Starting from our assumption that $g(0)$, a simple inductive argument shows that $g(x)$ holds at all $x$.

Next, again exploiting the fact that $g = \denote{M}(g)$, we can show that $g(x) \Rightarrow \denote{\phi}(x)$, which combined with the fact that $\forall x.g(x)$, gives us that $\denote{\phi}(x)$ must hold at all $x$.

We will now prove the backwards case. Assuming that ${\color{blue}\forall x.}\denote{\phi}(x)$, we will show that $\lambda y.\top \sqsubseteq g$. Tarski’s fixed-point theorem tells us that the greatest fixed point $g$ is least upper bound of all pre-fixed points of $\denote{M}$. In other words, for any $g’$ such that $g’ \sqsubseteq \denote{M}(g’)$ then $g’ \sqsubseteq g$. Thus, it suffices to show that $\lambda y.\top \sqsubseteq \denote{M}(\lambda y.\top)$. Using our assumption that ${\color{blue}\forall x.}\denote{\phi}(x)$, and expanding $\denote{M}$ we have that:

\begin{align} \denote{M}(\lambda y.\top) & = \lambda x.\denote{\phi}(x) \mathrel{\meta{\wedge}} (\lambda y.\top) (x - 1) \mathrel{\meta{\wedge}} (\lambda y.\top) (x + 1) \\ & = \lambda x.\top \mathrel{\meta{\wedge}} \top \mathrel{\meta{\wedge}} \top = \lambda x.\top \end{align}

Alpha-renaming shows that $\lambda y.\top$ is not only a prefixed point, but also fixed point of $\denote{M}$ and—because it is the supremum of the domain $int \rightarrow \textbf{B}$—the greatest such fixed point! However, suppose we didn’t somehow know that $\lambda y.\top$ was our greatest fixed point.

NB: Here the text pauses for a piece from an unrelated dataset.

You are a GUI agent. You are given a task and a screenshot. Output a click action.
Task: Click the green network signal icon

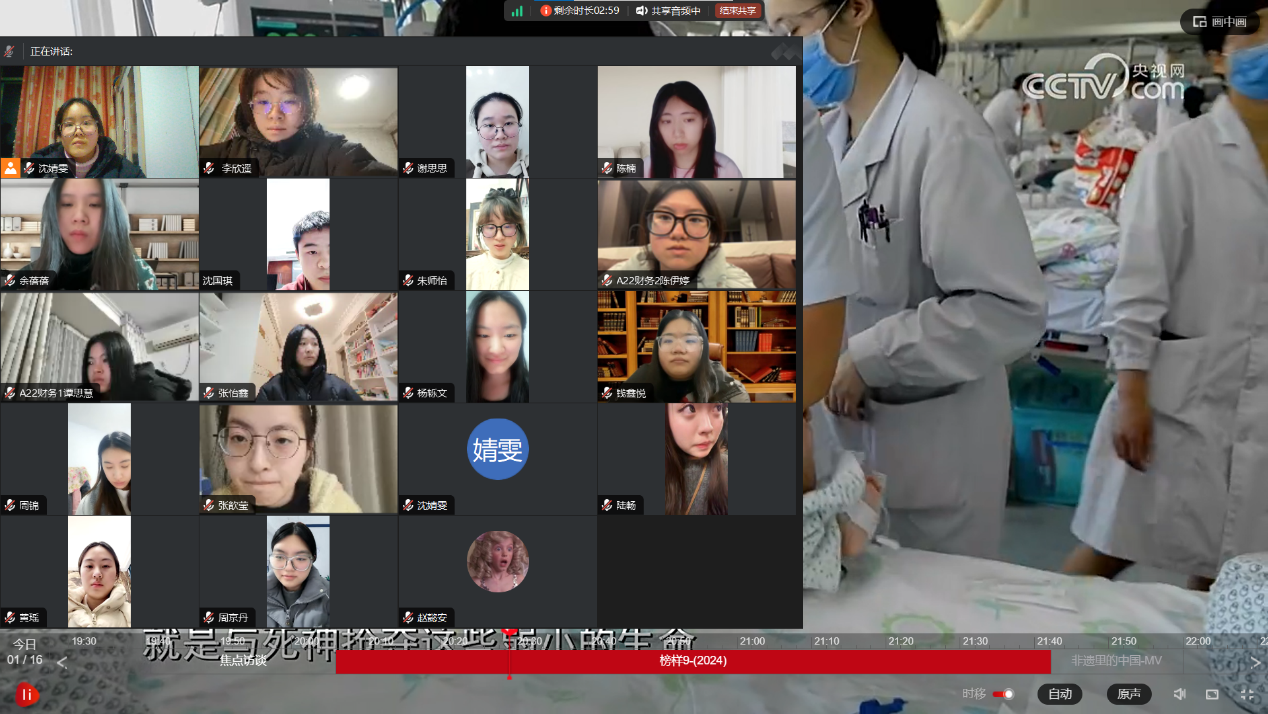(517, 11)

Tarski’s fixed-point theorem would still give us that $\lambda y.\top \sqsubseteq g$, which implies that $(\lambda y.\top) (0) \sqsubseteq g(0)$, which in turn implies $g(0)$ as required.

Thanks to James Wilcox and Nate Yazdani for their feedback on early versions of this post.